Anzi, Gesù dice: «Da questo tutti sapranno che siete miei discepoli: se avete amore gli uni per gli altri». Il marchio, il segno che caratterizza i cristiani come tali, è questo amore reciproco e grazioso, anche quando l’altro non ci ama!

Se manca questo amore, di grazia, gli uni per gli altri, allora gli altri non possono sapere e non potranno riconoscere che noi siamo ‘discepoli’ di Gesù.

Pensate come è grande e come è impegnativa questa parola di Gesù!

 

Nella lettura degli Atti, si racconta del primo viaggio ‘apostolico’ di Paolo, Barnaba e compagni.

Si dice che gli apostoli esortavano tutti i discepoli «a restare saldi nella fede, oltre a attraversare … le molte tribolazioni».

Questa è la Chiesa: la comunità che, rimanendo salda nella fede, fa memoria viva della grazia di Dio e così diventa segno concreto e visibile dell’opera di Dio nella storia.

La memoria di questa grazia ci impegna ad amarci gli uni gli altri.

 

Ritornando poi ad Antiochia di Siria, da dove erano partiti, Paolo e Barnaba raccontano ai cristiani come Dio «avesse aperto ai pagani la porta della fede».
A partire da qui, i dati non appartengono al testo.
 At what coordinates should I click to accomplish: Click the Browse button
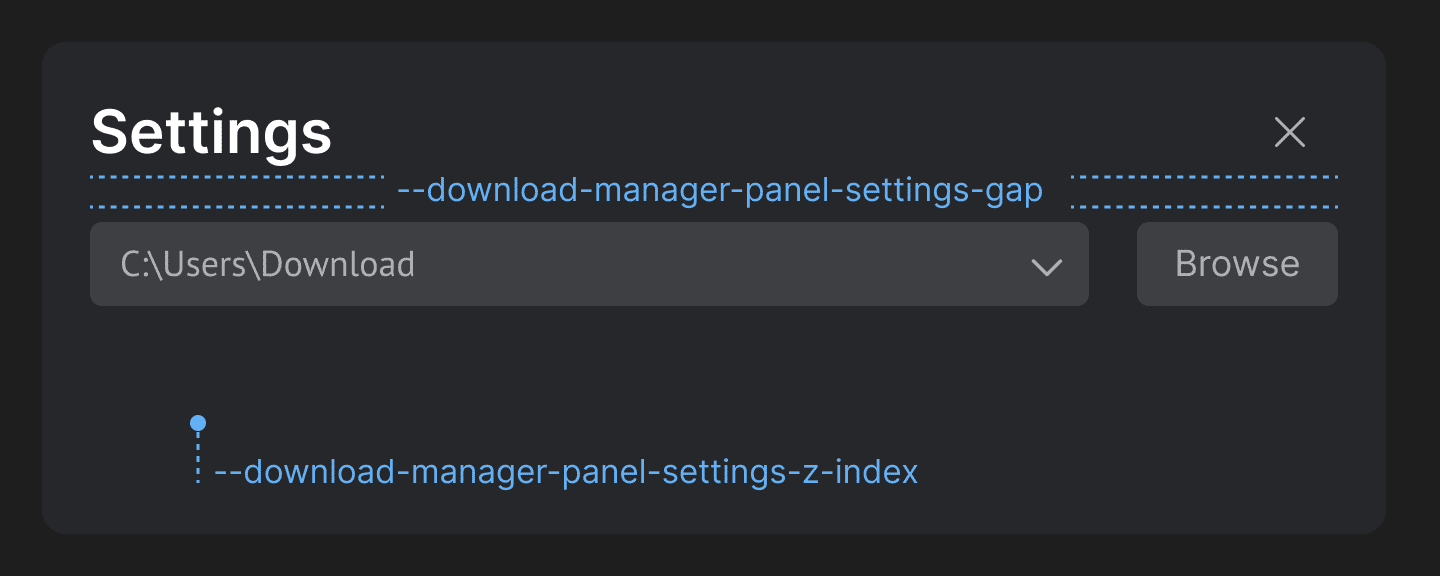click(1237, 263)
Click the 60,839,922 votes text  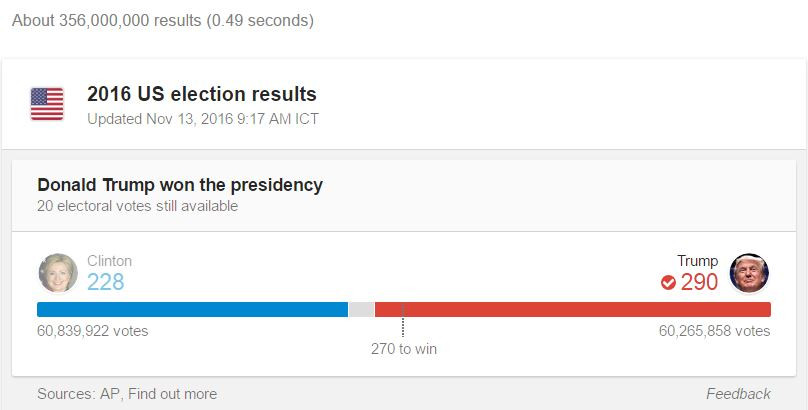pos(92,330)
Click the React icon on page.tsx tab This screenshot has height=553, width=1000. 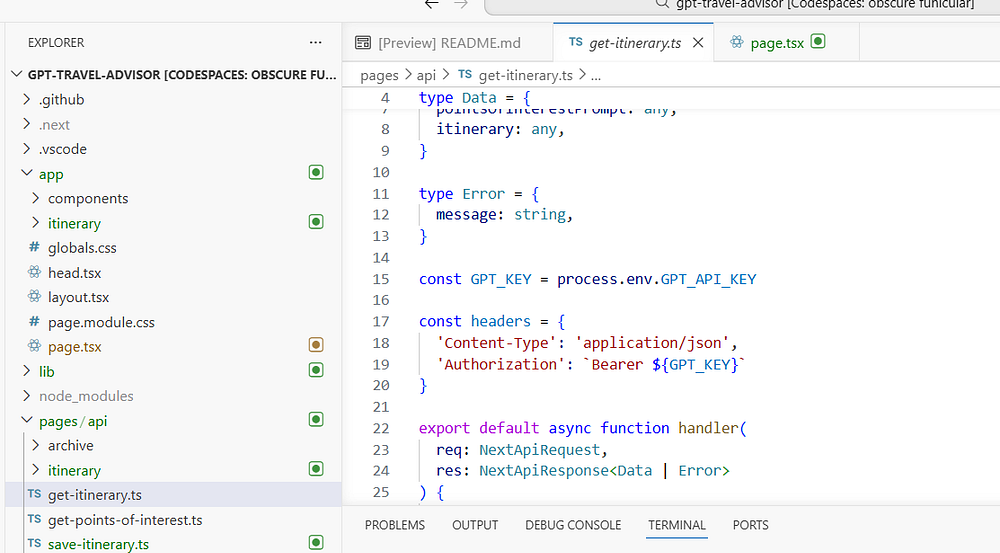[737, 43]
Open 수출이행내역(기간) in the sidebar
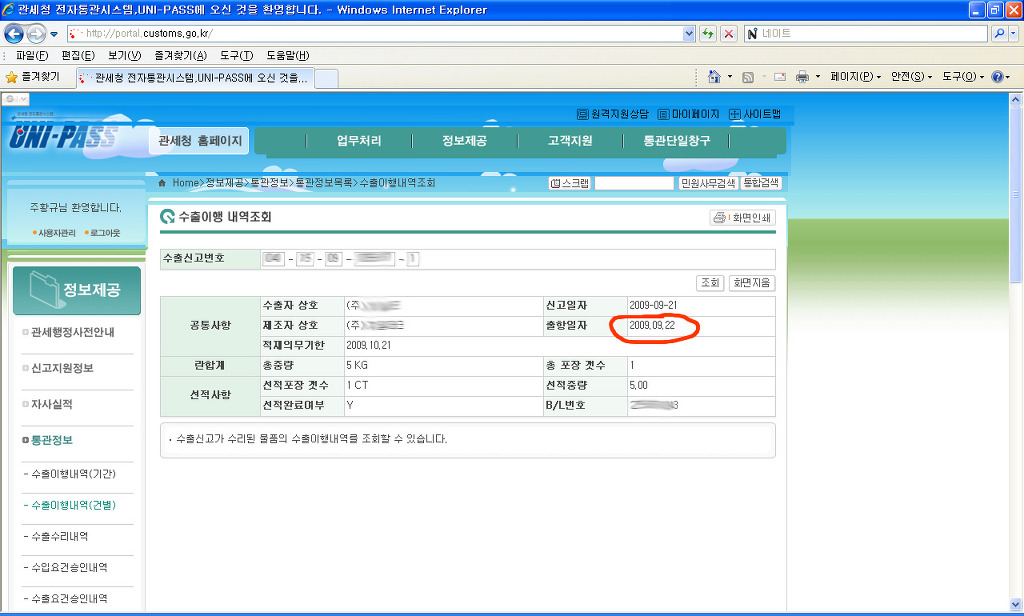Viewport: 1024px width, 616px height. (74, 473)
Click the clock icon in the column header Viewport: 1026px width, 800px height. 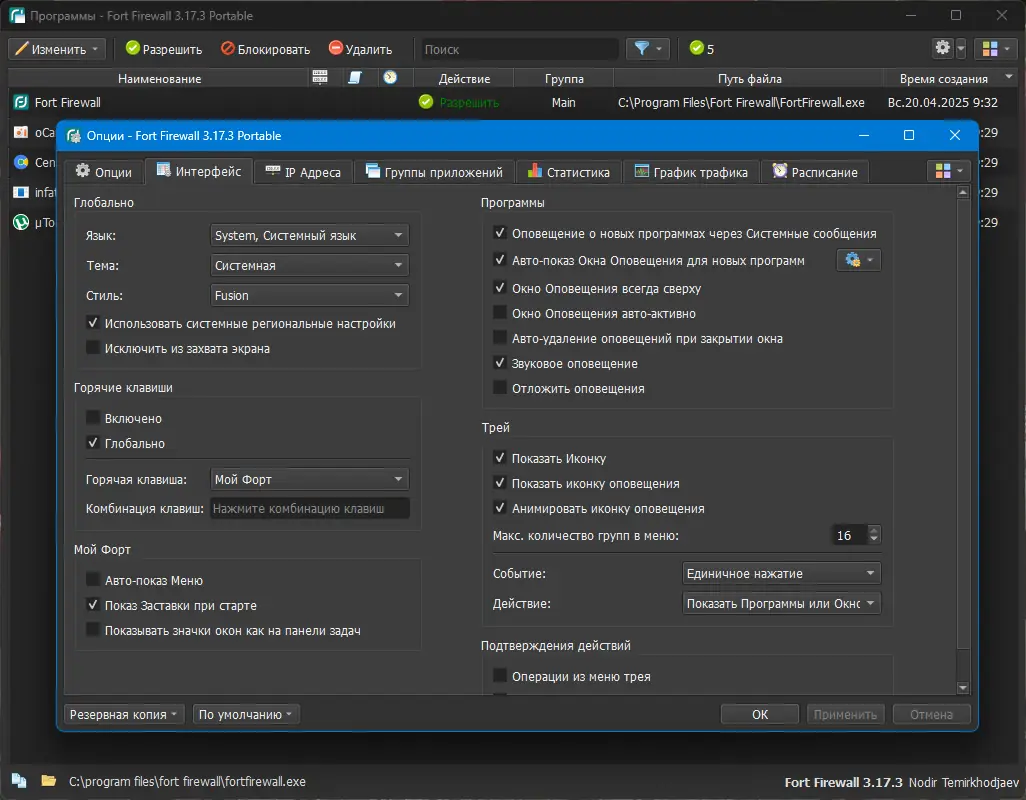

Questa è una bellissima espressione: la fede è come una porta che ci permette di entrare nella luce di nuovi orizzonti, ‘cieli nuovi e terra nuova’.

 

È l’orizzonte dischiuso ad una nuova speranza: amati, ci è chiesto di amarci, gli uni gli altri. Per grazia.

Così saremo aperti alla speranza di ‘cieli nuovi e terra nuova’.